Interview with Nurse #1 on 07/22/15 at 9:30 AM revealed she was working when the ambulance arrived at the ED parking lot on 07/07/15. Nurse #1 stated her shift ended at 7:00 PM but she stayed over until 8:45 PM trying to help with the situation. Nurse #1 stated it was her understanding when she left work that EMS and facility staff was going to transfer the patient to a hospital bed so the patient could be seen in the emergency room by the ED Physician.

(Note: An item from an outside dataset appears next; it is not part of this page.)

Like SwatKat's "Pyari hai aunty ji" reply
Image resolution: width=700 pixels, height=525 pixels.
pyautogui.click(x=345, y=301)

The ED Physician stated in interview on 07/23/15 at 9:30 AM that patient #1's reported weight was approximately 900 lbs., and there was no success getting the patient out of the ambulance. The ED Physician stated the facility bariatric bed only held 450 lbs. and the bed was not an option. When asked why the ED Physician did not assess the patient or conduct a medical screening of the patient outside in the ambulance, the ED Physician stated, "Looking at the patient in an ambulance would not constitute a medical screening."
Review of Patient #1's medical record from the second facility revealed when the patient presented to the second hospital on 07/07/15 at 10:49 PM, the patient received a medical screening and was admitted. Further review revealed the patient was medically screened at the second facility and diagnosed with Acute Chest Pain, Acute Renal Failure, Hypotension, Morbid Obesity, and Left Leg Mass.